ULMFiT: Understanding learn.predict output


#1

I’ve written a test script for testing the classifier trained using train_clas.py (on a custom dataset).

Now I don’t have any OOB test data so I usually just send in the (only one) text string, tokenize it, load the classifier, run predict and evaluate the prediction(s) myself. Some like this:

tst_sent = tok2id(dir_path, tst_tok, max_vocab=30000, min_freq=1)
tst_ds = TextDataset(tst_sent, np.zeros(len(tst_sent)))
tst_dl = DataLoader(tst_ds, bs//2, transpose=True, num_workers=1, pad_idx=1, sampler=None)
md = ModelData(dir_path, None, None, tst_dl)
learn = RNN_Learner(md, TextModel(m), opt_fn=opt_fn)

prob = learn.predict(is_test=True)
# output: [[-11.48408  13.15376]] <-- what are these numbers?

pred = np.argmax(prob, axis=1)
# output: [1]

My question is simple: what does learn.predicts() return in the ULMFiT based classifier?


(Nick) #2

These numbers are per-class scores. The higher score is the result the model chooses.

If the classes are class_a, class_b you can get the result with something like this:

classes = ["class_a", "class_b"]
return classes[np.argmax(raw_scores)]

#3

Thanks for your reply. What I had meant to ask was: what function was used to get these scores?


(Nick) #4

It’s a PoolingLinearClassifier. See https://github.com/fastai/fastai/blob/master/fastai/lm_rnn.py#L175 for the code.


#5

Ah, right. So I just softmax it and I’d have a nice distribution in [0,1).


(Gerardo Garcia) #6

Imagine that already have the model and I just need to test a single prediction.
What is the best way to do this?


#7
  1. Tokenize your sentence (such as with the Tokenizer module)
  2. Map the tokens to indexes. The logic will be the same as here.
    … and the rest of it is the same as the code snippet in the question.

(Nick) #8

Use the (newish) script in designed for doing exactly this: https://github.com/fastai/fastai/blob/master/courses/dl2/imdb_scripts/predict_with_classifier.py


(Uttam) #9

For make a single prediction ,

  1. make sure you have the network built.

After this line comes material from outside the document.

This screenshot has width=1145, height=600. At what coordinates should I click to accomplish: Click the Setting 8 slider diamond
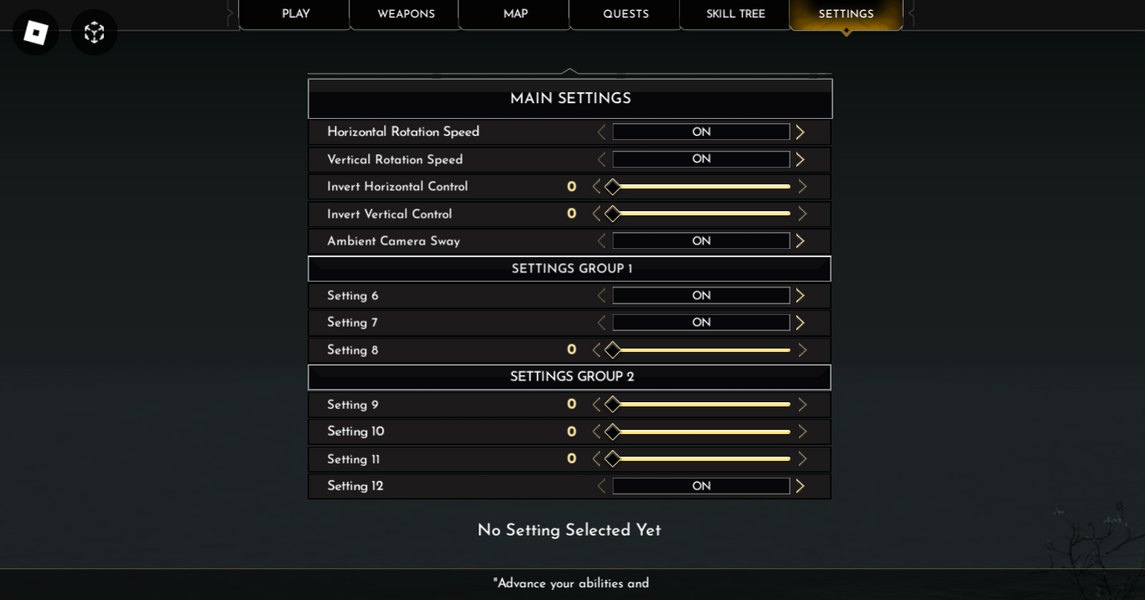(612, 349)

def classifier_model_network(dir_path, cuda_id=0):
    '''
    :param dir_path:
    :param cuda_id:
    :return:
    '''
    if not hasattr(torch._C, '_cuda_setDevice'):
        print('CUDA not available. Setting device=-1.')
        cuda_id = -1
    torch.cuda.set_device(cuda_id)

    dir_path = Path(dir_path)
    # load vocabulary lookup
    itos = pickle.load(open(dir_path / 'tmp' / 'itos.pkl', 'rb'))
    n_tokens = len(itos)

    dps = np.array([0.4, 0.5, 0.05, 0.3, 0.4]) * dropmult

    m = get_rnn_classifier(bptt, 20 * 70, label_class, n_tokens, emb_sz=em_sz, n_hid=nh, n_layers=nl,
                           pad_token=1,
                           layers=[em_sz * 3, 50, label_class], drops=[dps[4], 0.1],
                           dropouti=dps[0], wdrop=dps[1], dropoute=dps[2], dropouth=dps[3])
    m.eval  # just to make sure dropout is being applied
    return m
  1. Fetch the model Learner .
def get_learner(dir_path, model_network, modelData, cuda_id=0):
    if not hasattr(torch._C, '_cuda_setDevice'):
        print('CUDA not available. Setting device=-1.')
        cuda_id = -1
    torch.cuda.set_device(cuda_id)
    if cuda_id == -1:
        map_location = 'cpu'
    else:
        map_location = None

    dir_path = Path(dir_path)

    learner = RNN_Learner(modelData, TextModel(to_gpu(model_network)))
    learner.model.eval  # just to make sure dropout is being applied

    loaded_weights = torch.load(os.path.join(dir_path, "models/fwd_clas_1.h5"), map_location=map_location)
    learner.load("fwd_clas_1")

    # confirmed that the new parameters match those of the loaded model
    for k, v in loaded_weights.items():
        print(k, np.all(v == learner.model.state_dict()[k]))

    return learner

def predict(learner: Learner, X):
    return [softmax(x) for x in learner.predict_dl(create_dl(X))]

def softmax(x):
    """Compute softmax values for each sets of scores in x."""
    return np.exp(x) / np.sum(np.exp(x), axis=0)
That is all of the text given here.